Joe Maddon is shedding more light on why he and the Cubs decided to split ways.
ESPN's Alden Gonzalez sat down for a cup of joe with the new Angels skipper, who went into much greater detail about his "philosophical differences" with Theo Epstein and the rest of the Cubs front office at the end of his tenure on the North Side.
"Philosophically, Theo needed to do what he needed to do separately. At some point, I began to interfere with his train of thought a little bit. And it's not that I'm hardheaded. I'm inclusive. But when I started there -- '15, '16, '17 -- it was pretty much my methods. And then all of a sudden, after '18 going into '19, they wanted to change everything."
Maddon also believes Epstein and company "wanted to control more of what was occurring in just about everything" following a disappointing 2018 campaign.
"Joe and I aren't exactly the same.
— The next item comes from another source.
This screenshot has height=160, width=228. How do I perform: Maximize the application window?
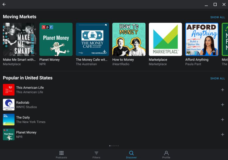[x=215, y=4]
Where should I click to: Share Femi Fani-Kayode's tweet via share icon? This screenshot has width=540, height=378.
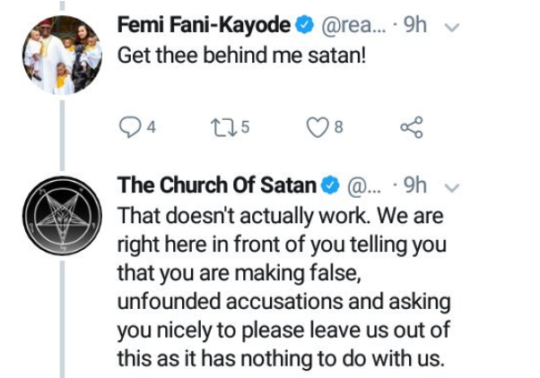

His approach was more 'things will work themselves out. These are great players. Let them play,'" noted Epstein as the Cubs opened camp in Mesa. "From my perspective there was a little bit more cause for concern. Again, it's not an everyday thing that I would try to step in and offer feedback or help or remind about expectations. But, when we're falling short, not in results but in how we're going about things - we've talked about this before about the type of work and preparation that should be expected in a big league situation - I don't think I'd be doing my job if I didn't step in.
"I've been open about this with you guys and with the team and with everybody that I've sensed and feared a bit of a growing organizational complacency. Over time it's developed in the aftermath in the championship. I think that's something we had to be open and honest about. Talk about it head on and combat it. Different approaches we could take to make sure we were working and competing at a really high level. I'm always open and honest about that. I give feedback and performance reviews when I can. When certain standards aren't being met, I think it's the job of a leader to be honest about it, even if it can lead to a difficult conversation."
Epstein prefaced all of his comments with some high praise for the man who brought home the Cubs first World Series title in 108 years.
"I love Joe. I value our friendship. I have nothing but respect and appreciation for what he brought to the Cubs. Nobody on the planet could have done what he did the first couple years. Changing the whole mindset. Raising expectations. Getting players to be themselves and be comfortable and thrive. This is my 29th season in Major League Baseball. It's my 18th running a team. I can guarantee you that I've never wanted to get involved in running the clubhouse. I've never wanted to infringe on a manager's authority. I've never told a manager that he had to hire or fire a coach, I guess with one exception due to some off field issues - I had to get involved. I'm a firm believer that it's the manager that has to help define the culture around the major league team. The manger has to be the leader of the clubhouse. The manager has to set expectations and hold players accountable to certain basic organizational standards for preparation, for work and for behavior. Teams run best when that's from the manager and the coaching staff and the players, not the front office. I think in my 18 years, there have only been two instances in 18 years, where I felt like those basic organizational standards for work, preparation, behavior were not getting met. I had to get involved and give feedback and remind about expectations. But, it doesn't work well that way. It works best when it's a manager with a clear voice, coaching staff supporting him and veteran players running the clubhouse. You can ask the guys I've worked with, but I have no interest in usurping a manager's power or authority or place running the team. I can only succeed doing my job if we have a strong manager who's empowered in that clubhouse."